▸ How to complete this task: Only the lines from the one containing "Given: Tap the Fitness Tracking label row" through the end of the data are wanted, reproduced exactly and without pictures.

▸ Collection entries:
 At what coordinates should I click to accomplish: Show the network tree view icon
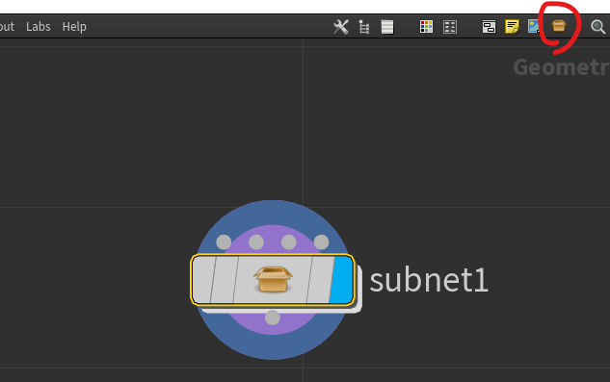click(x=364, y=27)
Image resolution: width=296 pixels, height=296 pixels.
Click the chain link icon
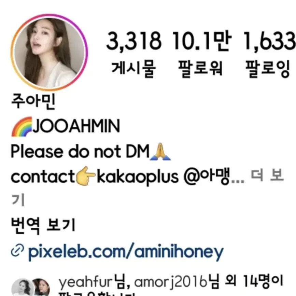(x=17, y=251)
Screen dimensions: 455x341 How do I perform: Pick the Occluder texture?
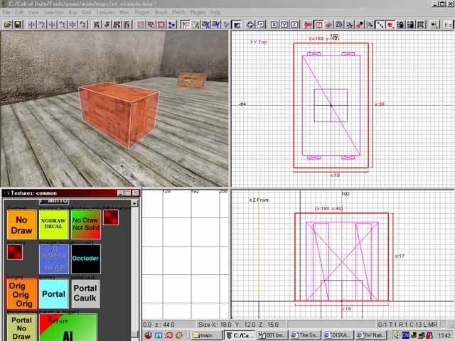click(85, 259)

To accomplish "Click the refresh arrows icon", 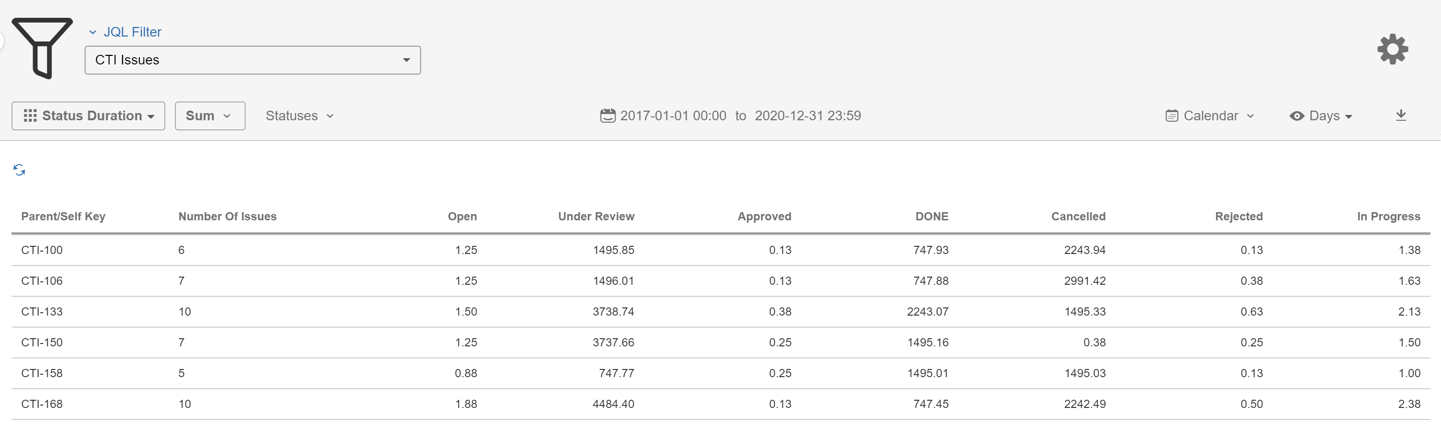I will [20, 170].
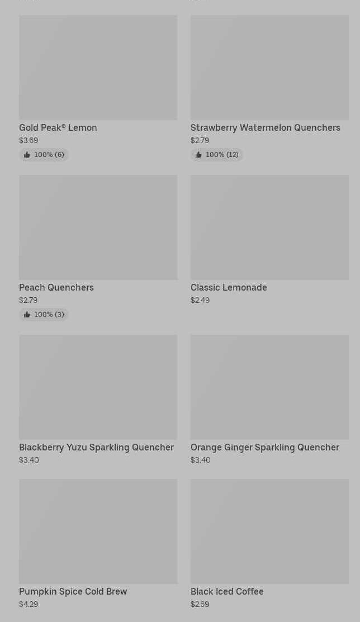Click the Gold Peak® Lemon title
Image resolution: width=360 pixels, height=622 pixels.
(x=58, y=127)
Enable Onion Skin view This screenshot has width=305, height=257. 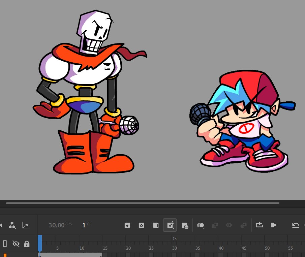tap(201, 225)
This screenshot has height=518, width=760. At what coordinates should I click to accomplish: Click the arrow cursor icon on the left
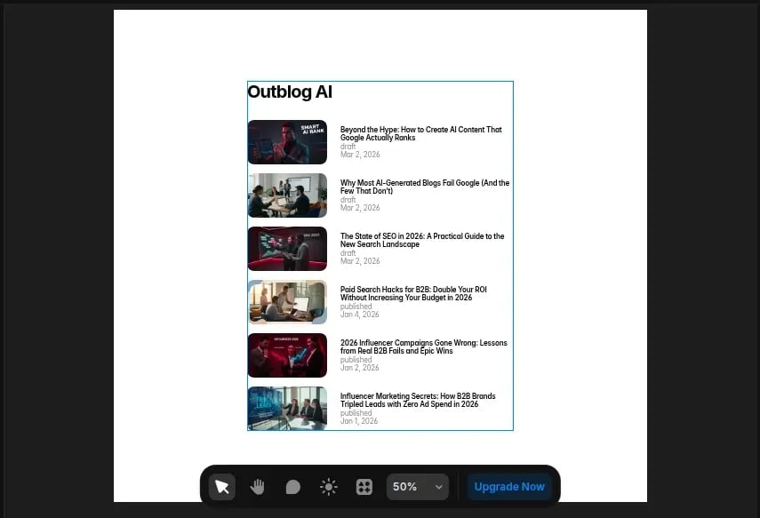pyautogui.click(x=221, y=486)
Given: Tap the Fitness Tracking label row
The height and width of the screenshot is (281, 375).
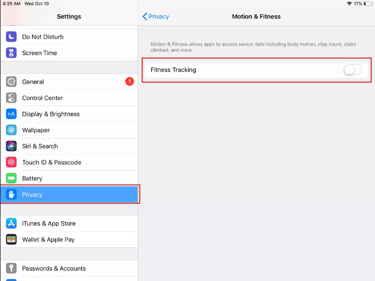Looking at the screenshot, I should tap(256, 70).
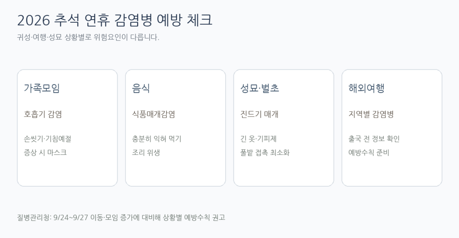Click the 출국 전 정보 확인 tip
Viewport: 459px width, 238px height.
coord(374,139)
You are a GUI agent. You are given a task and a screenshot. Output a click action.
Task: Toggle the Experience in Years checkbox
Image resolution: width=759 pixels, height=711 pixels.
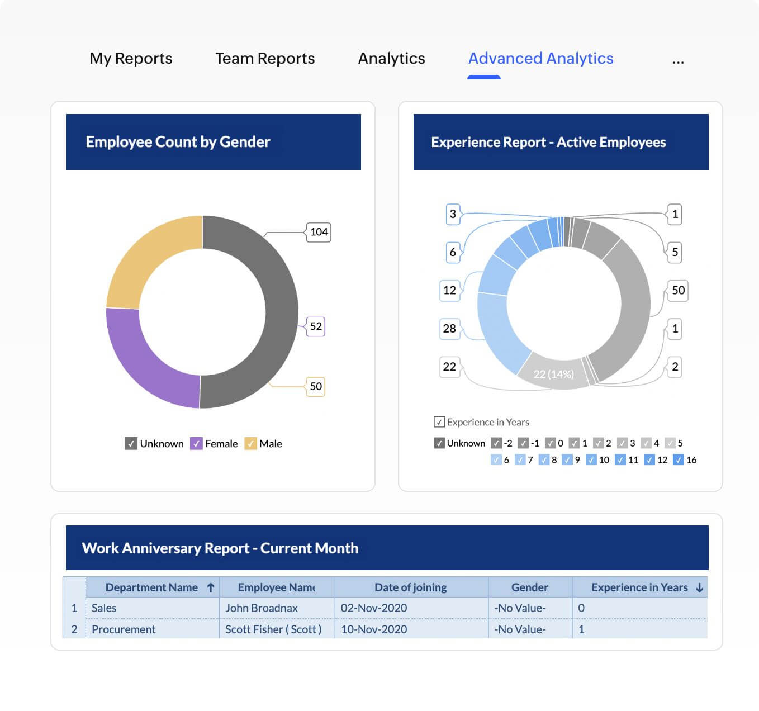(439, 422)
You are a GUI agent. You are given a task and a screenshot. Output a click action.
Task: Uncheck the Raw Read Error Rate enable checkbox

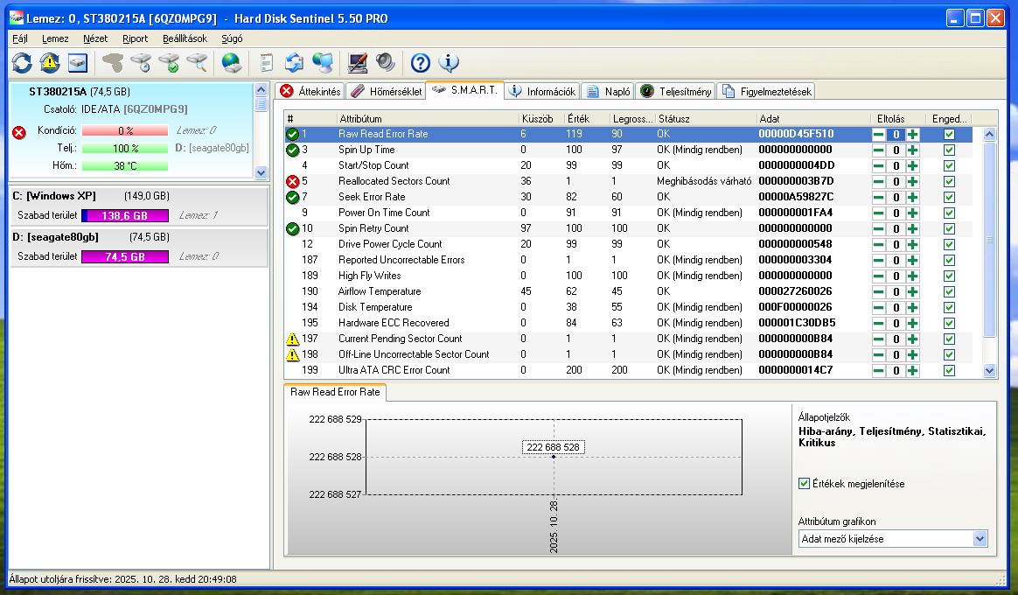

▸ Expected answer:
Given: Tap the Fitness Tracking label row
The height and width of the screenshot is (281, 375).
Looking at the screenshot, I should tap(256, 70).
Click the 출국 전 정보 확인 tip
Viewport: 459px width, 238px height.
coord(374,139)
You are a GUI agent. You are given a task and a screenshot. Output a click action.
Task: Toggle the Experience in Years checkbox
Image resolution: width=759 pixels, height=711 pixels.
(439, 422)
You are a GUI agent. You are given a task and a screenshot. Output a click action.
Task: Uncheck the Raw Read Error Rate enable checkbox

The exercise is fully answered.